▸ **WORK TO BE COMPLETED**
Go through the entries and set each one down exactly.

▸ **INPUT RECORDS**

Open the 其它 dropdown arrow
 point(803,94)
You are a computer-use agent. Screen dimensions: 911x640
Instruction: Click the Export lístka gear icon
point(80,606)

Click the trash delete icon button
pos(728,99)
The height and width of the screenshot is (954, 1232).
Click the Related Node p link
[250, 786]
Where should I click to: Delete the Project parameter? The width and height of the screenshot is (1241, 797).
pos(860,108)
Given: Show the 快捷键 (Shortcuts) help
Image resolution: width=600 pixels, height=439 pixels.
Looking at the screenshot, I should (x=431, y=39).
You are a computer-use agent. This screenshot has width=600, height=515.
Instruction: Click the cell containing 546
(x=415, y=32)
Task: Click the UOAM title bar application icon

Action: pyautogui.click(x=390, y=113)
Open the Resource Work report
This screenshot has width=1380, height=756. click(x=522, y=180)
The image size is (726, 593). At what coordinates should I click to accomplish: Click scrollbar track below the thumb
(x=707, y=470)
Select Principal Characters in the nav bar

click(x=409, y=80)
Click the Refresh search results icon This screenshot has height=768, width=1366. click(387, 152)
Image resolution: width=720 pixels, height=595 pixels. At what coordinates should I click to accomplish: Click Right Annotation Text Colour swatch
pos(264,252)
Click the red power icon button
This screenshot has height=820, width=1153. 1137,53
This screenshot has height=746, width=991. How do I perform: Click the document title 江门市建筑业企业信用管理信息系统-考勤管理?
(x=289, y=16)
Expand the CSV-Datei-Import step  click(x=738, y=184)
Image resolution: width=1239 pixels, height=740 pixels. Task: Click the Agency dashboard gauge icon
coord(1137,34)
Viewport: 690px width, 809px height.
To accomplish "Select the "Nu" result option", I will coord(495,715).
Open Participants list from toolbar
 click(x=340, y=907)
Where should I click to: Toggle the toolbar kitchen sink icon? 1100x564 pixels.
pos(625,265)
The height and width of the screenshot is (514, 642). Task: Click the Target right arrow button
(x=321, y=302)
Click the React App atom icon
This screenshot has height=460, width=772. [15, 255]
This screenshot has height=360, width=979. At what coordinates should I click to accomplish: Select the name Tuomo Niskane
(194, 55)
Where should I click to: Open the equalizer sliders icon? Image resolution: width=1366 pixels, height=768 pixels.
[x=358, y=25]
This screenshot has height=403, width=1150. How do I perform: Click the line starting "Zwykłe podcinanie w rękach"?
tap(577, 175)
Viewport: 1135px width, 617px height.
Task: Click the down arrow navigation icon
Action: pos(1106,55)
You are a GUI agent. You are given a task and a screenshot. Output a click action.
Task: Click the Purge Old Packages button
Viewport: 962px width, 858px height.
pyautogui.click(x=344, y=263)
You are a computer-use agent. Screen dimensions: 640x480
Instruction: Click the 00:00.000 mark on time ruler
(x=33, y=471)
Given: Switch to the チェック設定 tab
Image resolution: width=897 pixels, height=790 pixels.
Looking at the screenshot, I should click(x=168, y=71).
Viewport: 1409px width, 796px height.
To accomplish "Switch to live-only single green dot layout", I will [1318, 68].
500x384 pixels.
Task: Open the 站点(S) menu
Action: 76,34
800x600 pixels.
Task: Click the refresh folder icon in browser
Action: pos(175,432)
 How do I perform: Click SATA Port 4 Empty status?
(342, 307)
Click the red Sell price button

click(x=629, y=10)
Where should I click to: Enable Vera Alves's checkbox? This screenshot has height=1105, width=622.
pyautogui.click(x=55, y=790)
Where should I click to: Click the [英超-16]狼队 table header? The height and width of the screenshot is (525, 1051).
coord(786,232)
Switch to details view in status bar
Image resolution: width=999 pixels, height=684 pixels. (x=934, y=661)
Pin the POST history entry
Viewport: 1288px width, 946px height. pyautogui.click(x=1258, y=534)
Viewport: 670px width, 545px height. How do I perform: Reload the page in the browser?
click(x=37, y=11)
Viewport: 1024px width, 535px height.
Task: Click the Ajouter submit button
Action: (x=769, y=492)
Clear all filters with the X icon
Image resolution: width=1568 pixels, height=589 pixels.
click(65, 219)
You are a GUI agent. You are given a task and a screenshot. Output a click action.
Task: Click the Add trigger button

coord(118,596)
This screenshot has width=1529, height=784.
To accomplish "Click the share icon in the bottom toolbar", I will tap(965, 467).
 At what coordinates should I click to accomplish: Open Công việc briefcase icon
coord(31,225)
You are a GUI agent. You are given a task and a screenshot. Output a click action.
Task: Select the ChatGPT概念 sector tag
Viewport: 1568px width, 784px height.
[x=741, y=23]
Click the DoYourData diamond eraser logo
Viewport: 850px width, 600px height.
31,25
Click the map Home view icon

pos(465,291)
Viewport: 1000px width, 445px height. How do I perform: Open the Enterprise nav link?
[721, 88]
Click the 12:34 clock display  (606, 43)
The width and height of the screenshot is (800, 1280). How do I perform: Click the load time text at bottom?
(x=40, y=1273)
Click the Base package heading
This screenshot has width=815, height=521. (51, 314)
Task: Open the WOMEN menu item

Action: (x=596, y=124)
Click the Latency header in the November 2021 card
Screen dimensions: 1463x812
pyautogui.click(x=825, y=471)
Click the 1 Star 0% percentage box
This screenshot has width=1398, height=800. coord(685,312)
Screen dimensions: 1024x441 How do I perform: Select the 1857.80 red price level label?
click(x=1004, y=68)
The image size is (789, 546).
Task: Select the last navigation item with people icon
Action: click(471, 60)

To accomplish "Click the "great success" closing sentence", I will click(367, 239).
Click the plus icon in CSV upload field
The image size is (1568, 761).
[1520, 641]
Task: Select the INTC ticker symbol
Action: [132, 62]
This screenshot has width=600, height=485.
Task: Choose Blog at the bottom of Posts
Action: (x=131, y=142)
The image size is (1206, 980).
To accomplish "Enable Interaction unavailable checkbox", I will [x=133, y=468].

▸ **ANSWER BELOW**
Open the 其它 dropdown arrow
 point(803,94)
You are a computer-use agent. Screen dimensions: 911x640
Instruction: Click the Export lístka gear icon
point(80,606)

Click the trash delete icon button
pos(728,99)
The height and width of the screenshot is (954, 1232).
Click the Related Node p link
[250, 786]
Where should I click to: Delete the Project parameter? The width and height of the screenshot is (1241, 797).
pos(860,108)
Given: Show the 快捷键 (Shortcuts) help
Image resolution: width=600 pixels, height=439 pixels.
Looking at the screenshot, I should (x=431, y=39).
You are a computer-use agent. This screenshot has width=600, height=515.
Instruction: Click the cell containing 546
(x=415, y=32)
Task: Click the UOAM title bar application icon

Action: pyautogui.click(x=390, y=113)
Open the Resource Work report
This screenshot has width=1380, height=756. click(x=522, y=180)
The image size is (726, 593). At what coordinates should I click to accomplish: Click scrollbar track below the thumb
(x=707, y=470)
Select Principal Characters in the nav bar

click(x=409, y=80)
Click the Refresh search results icon This screenshot has height=768, width=1366. click(387, 152)
Image resolution: width=720 pixels, height=595 pixels. At what coordinates should I click to accomplish: Click Right Annotation Text Colour swatch
pos(264,252)
Click the red power icon button
This screenshot has height=820, width=1153. 1137,53
This screenshot has height=746, width=991. How do I perform: Click the document title 江门市建筑业企业信用管理信息系统-考勤管理?
(x=289, y=16)
Expand the CSV-Datei-Import step  click(x=738, y=184)
Image resolution: width=1239 pixels, height=740 pixels. Task: Click the Agency dashboard gauge icon
coord(1137,34)
Viewport: 690px width, 809px height.
To accomplish "Select the "Nu" result option", I will coord(495,715).
Open Participants list from toolbar
 click(x=340, y=907)
Where should I click to: Toggle the toolbar kitchen sink icon? 1100x564 pixels.
pos(625,265)
The height and width of the screenshot is (514, 642). Task: Click the Target right arrow button
(x=321, y=302)
Click the React App atom icon
This screenshot has height=460, width=772. [15, 255]
This screenshot has height=360, width=979. At what coordinates should I click to accomplish: Select the name Tuomo Niskane
(194, 55)
Where should I click to: Open the equalizer sliders icon? Image resolution: width=1366 pixels, height=768 pixels.
[x=358, y=25]
This screenshot has height=403, width=1150. How do I perform: Click the line starting "Zwykłe podcinanie w rękach"?
tap(577, 175)
Viewport: 1135px width, 617px height.
Task: Click the down arrow navigation icon
Action: pos(1106,55)
You are a GUI agent. You are given a task and a screenshot. Output a click action.
Task: Click the Purge Old Packages button
Viewport: 962px width, 858px height.
pyautogui.click(x=344, y=263)
You are a computer-use agent. Screen dimensions: 640x480
Instruction: Click the 00:00.000 mark on time ruler
(x=33, y=471)
Given: Switch to the チェック設定 tab
Image resolution: width=897 pixels, height=790 pixels.
Looking at the screenshot, I should click(x=168, y=71).
Viewport: 1409px width, 796px height.
To accomplish "Switch to live-only single green dot layout", I will [1318, 68].
500x384 pixels.
Task: Open the 站点(S) menu
Action: 76,34
800x600 pixels.
Task: Click the refresh folder icon in browser
Action: pos(175,432)
 How do I perform: Click SATA Port 4 Empty status?
(342, 307)
Click the red Sell price button

click(x=629, y=10)
Where should I click to: Enable Vera Alves's checkbox? This screenshot has height=1105, width=622.
pyautogui.click(x=55, y=790)
Where should I click to: Click the [英超-16]狼队 table header? The height and width of the screenshot is (525, 1051).
coord(786,232)
Switch to details view in status bar
Image resolution: width=999 pixels, height=684 pixels. (x=934, y=661)
Pin the POST history entry
Viewport: 1288px width, 946px height. pyautogui.click(x=1258, y=534)
Viewport: 670px width, 545px height. How do I perform: Reload the page in the browser?
click(x=37, y=11)
Viewport: 1024px width, 535px height.
Task: Click the Ajouter submit button
Action: (x=769, y=492)
Clear all filters with the X icon
Image resolution: width=1568 pixels, height=589 pixels.
click(65, 219)
You are a GUI agent. You are given a task and a screenshot. Output a click action.
Task: Click the Add trigger button

coord(118,596)
This screenshot has width=1529, height=784.
To accomplish "Click the share icon in the bottom toolbar", I will tap(965, 467).
 At what coordinates should I click to accomplish: Open Công việc briefcase icon
coord(31,225)
You are a GUI agent. You are given a task and a screenshot. Output a click action.
Task: Select the ChatGPT概念 sector tag
Viewport: 1568px width, 784px height.
[x=741, y=23]
Click the DoYourData diamond eraser logo
Viewport: 850px width, 600px height.
31,25
Click the map Home view icon

pos(465,291)
Viewport: 1000px width, 445px height. How do I perform: Open the Enterprise nav link?
[721, 88]
Click the 12:34 clock display  (606, 43)
The width and height of the screenshot is (800, 1280). How do I perform: Click the load time text at bottom?
(x=40, y=1273)
Click the Base package heading
This screenshot has width=815, height=521. (51, 314)
Task: Open the WOMEN menu item

Action: (x=596, y=124)
Click the Latency header in the November 2021 card
Screen dimensions: 1463x812
pyautogui.click(x=825, y=471)
Click the 1 Star 0% percentage box
This screenshot has width=1398, height=800. coord(685,312)
Screen dimensions: 1024x441 How do I perform: Select the 1857.80 red price level label?
click(x=1004, y=68)
The image size is (789, 546).
Task: Select the last navigation item with people icon
Action: click(471, 60)

To accomplish "Click the "great success" closing sentence", I will click(367, 239).
Click the plus icon in CSV upload field
The image size is (1568, 761).
[1520, 641]
Task: Select the INTC ticker symbol
Action: [132, 62]
This screenshot has width=600, height=485.
Task: Choose Blog at the bottom of Posts
Action: (x=131, y=142)
The image size is (1206, 980).
To accomplish "Enable Interaction unavailable checkbox", I will [x=133, y=468].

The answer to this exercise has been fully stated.